Além dessas ações mencionadas pela Defesa, é a Casa Civil quem coordena uma das principais ações em andamento: a interiorização de venezuelanos.

Trata-se de um processo voluntário que busca criar melhores condições de integração para as venezuelanas e venezuelanos que estão vivendo no Brasil. Até o dia 15 de maio, segundo informações do Sistema ONU no Brasil, 527 pessoas foram levadas pelo governo, com o apoio da ONU, para várias cidades.

Nesse processo, cabe à Acnur identificar e traçar perfil de pessoas interessadas em participar da interiorização. Já a Organização Internacional para as Migrações (OIM) e o Fundo de População das Nações Unidas (UNFPA) prestam informações prévias ao embarque, apoiam a organização dos voos e acompanham os venezuelanos.

Outra agência da ONU, o UNFPA faz o levantamento de necessidades específicas de assistência, em especial com grupos em maior vulnerabilidade, como mulheres grávidas.

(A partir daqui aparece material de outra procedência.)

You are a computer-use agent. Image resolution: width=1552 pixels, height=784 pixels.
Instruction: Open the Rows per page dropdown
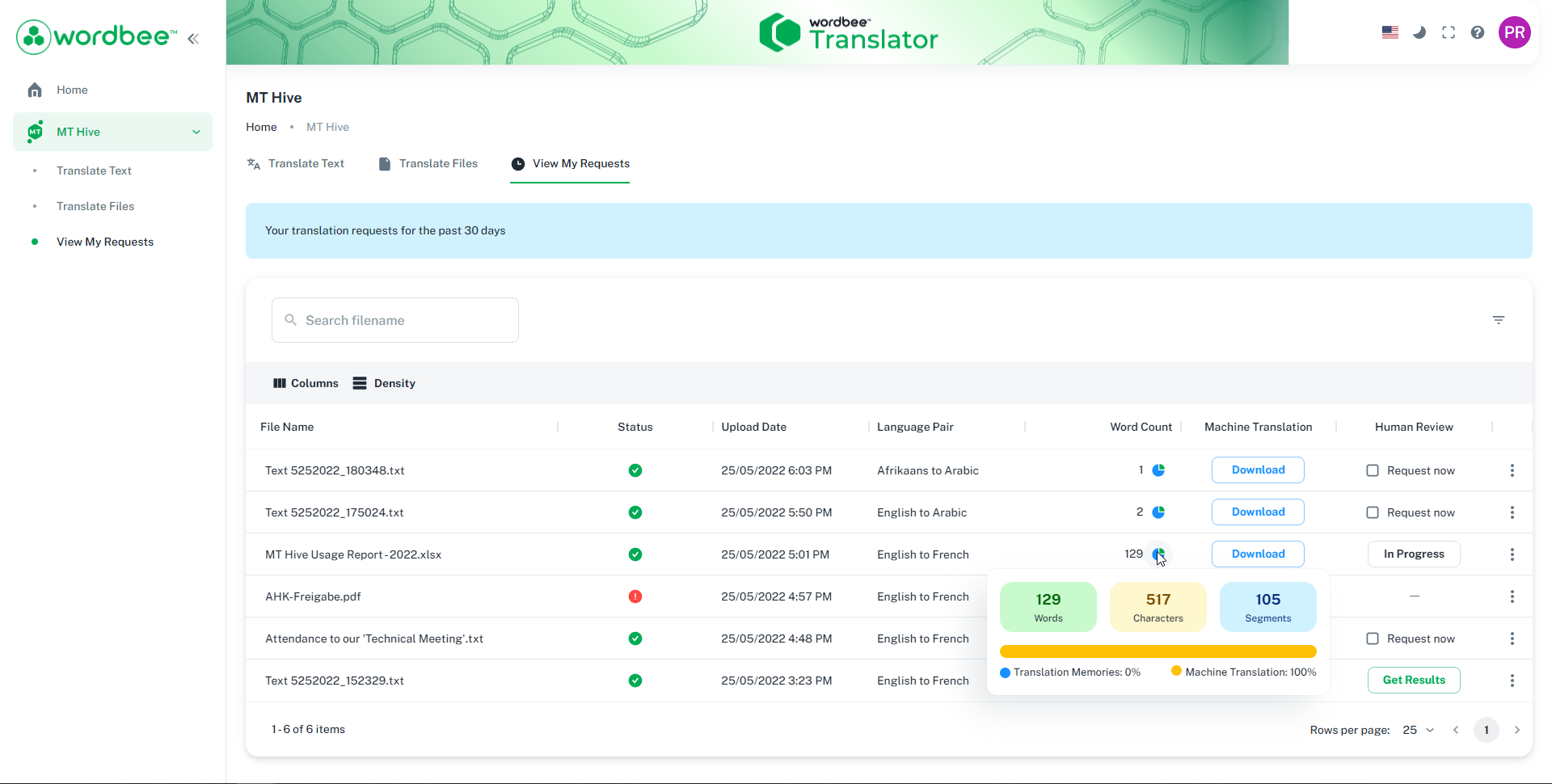[x=1417, y=730]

As ações emergenciais ocorrem nas áreas de proteção social, saúde, educação, direitos humanos, alimentação e segurança pública. Entre as medidas, estão a oferta de atividades educacionais, formação e qualificação profissional e de infraestrutura e saneamento para as famílias venezuelanas que estão vivendo em Roraima em situação precária. Também foi facilitado o acesso à documentação e à validação de diplomas.

De acordo com a Acnur, 16 mil venezuelanos migraram recentemente para o Brasil, sendo que mais de 8 mil atravessaram a fronteira apenas no ano de 2017.